Task data

·····

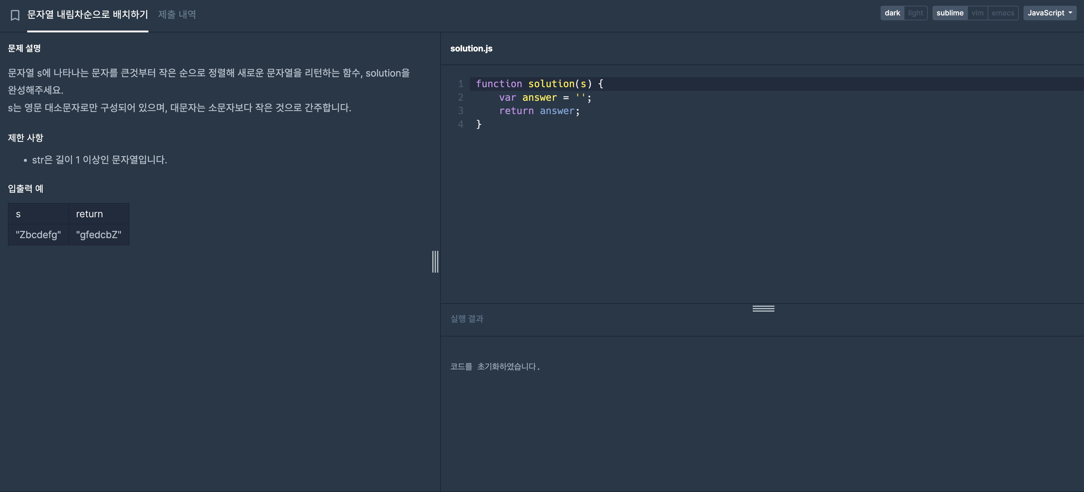The height and width of the screenshot is (492, 1084).
Task: Click code line 2 with var answer
Action: 545,98
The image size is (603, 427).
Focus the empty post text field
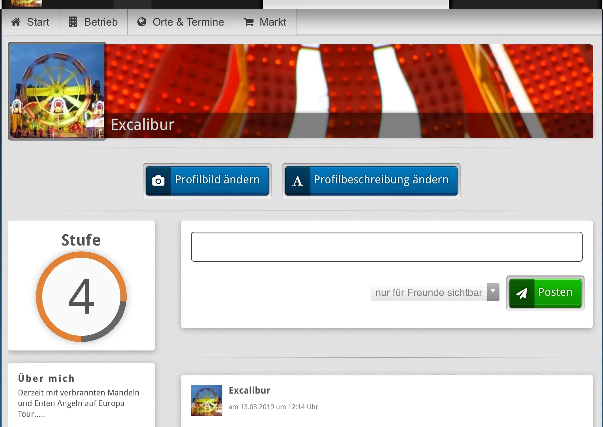click(x=387, y=247)
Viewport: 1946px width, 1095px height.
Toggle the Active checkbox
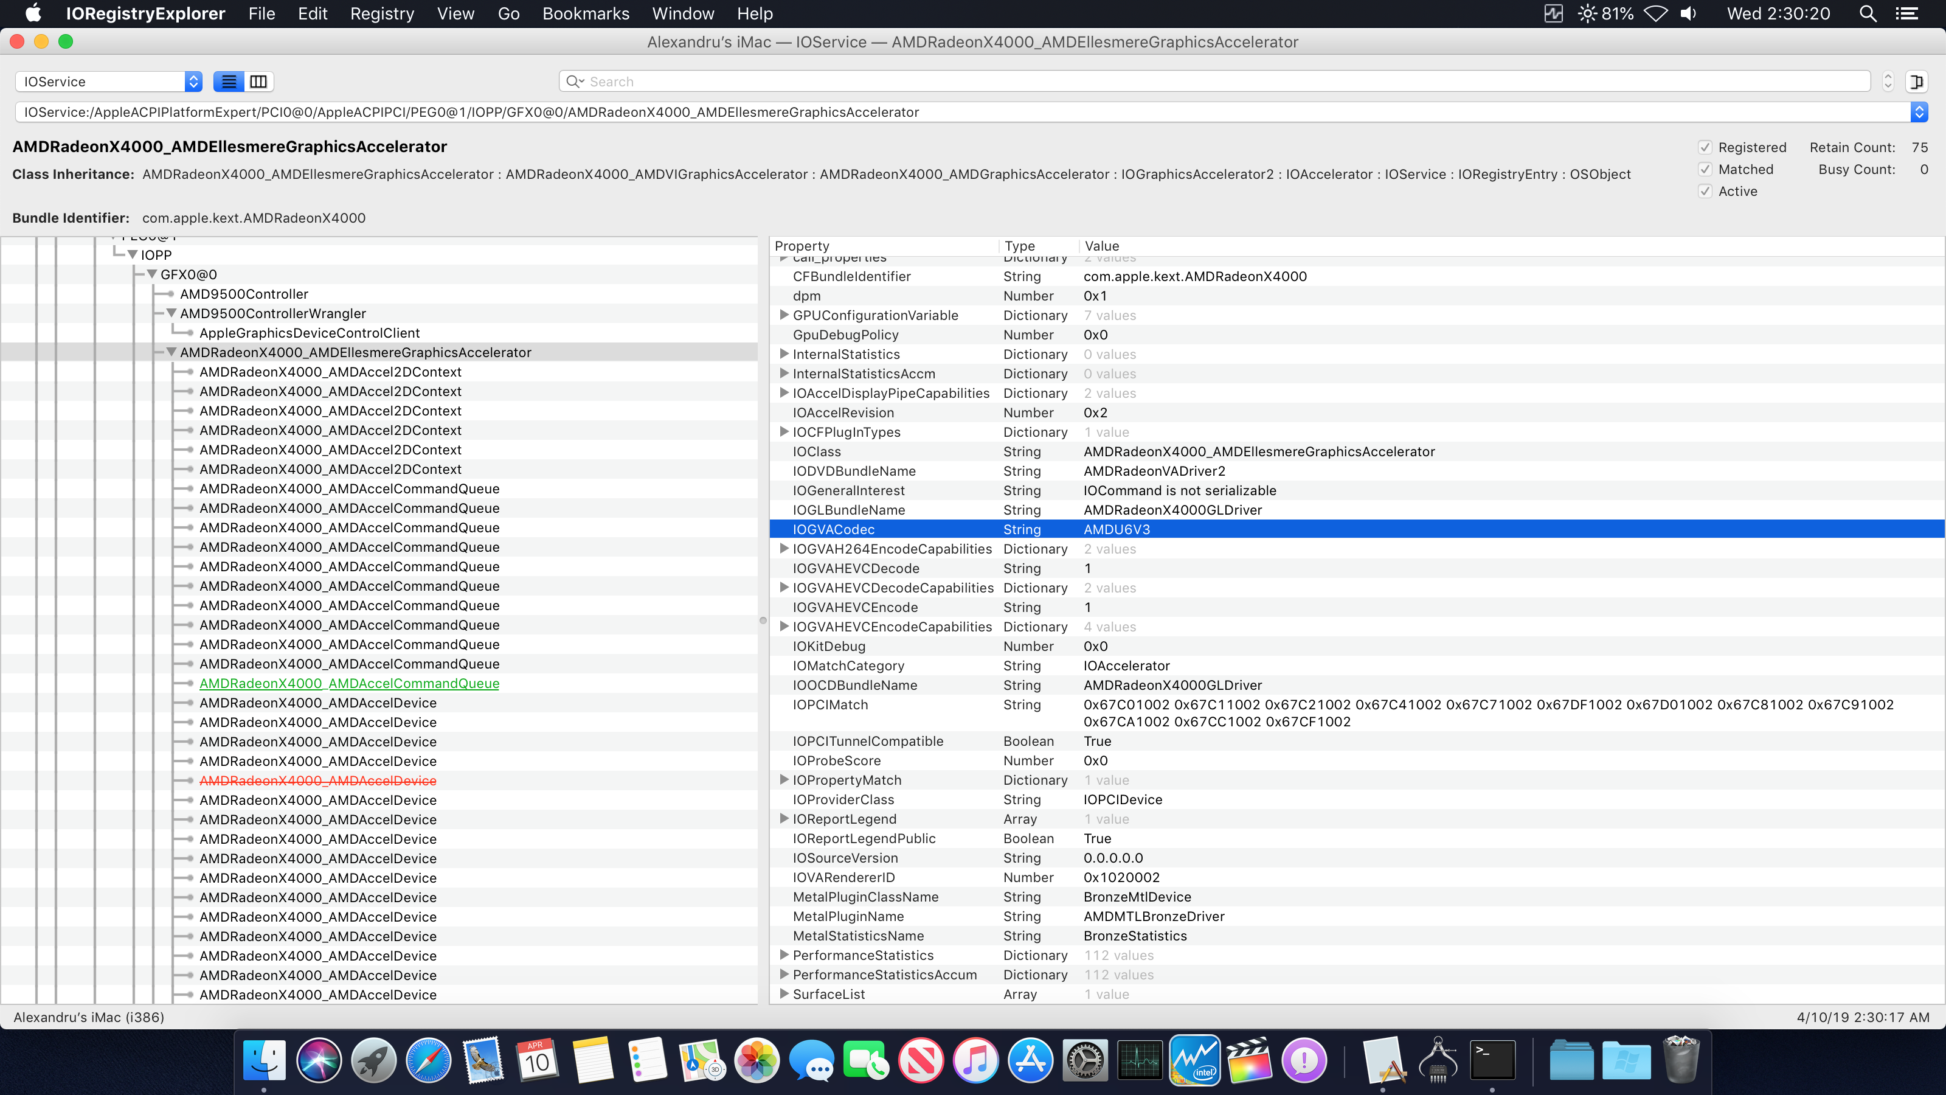pos(1705,191)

·····

Needed here is only the span from the line with "The image size is (603, 427)." through the last line of the entries, copied exactly with both ends and without pictures.

The image size is (603, 427).
Focus the empty post text field
click(x=387, y=247)
Viewport: 1946px width, 1095px height.
Toggle the Active checkbox
pos(1705,191)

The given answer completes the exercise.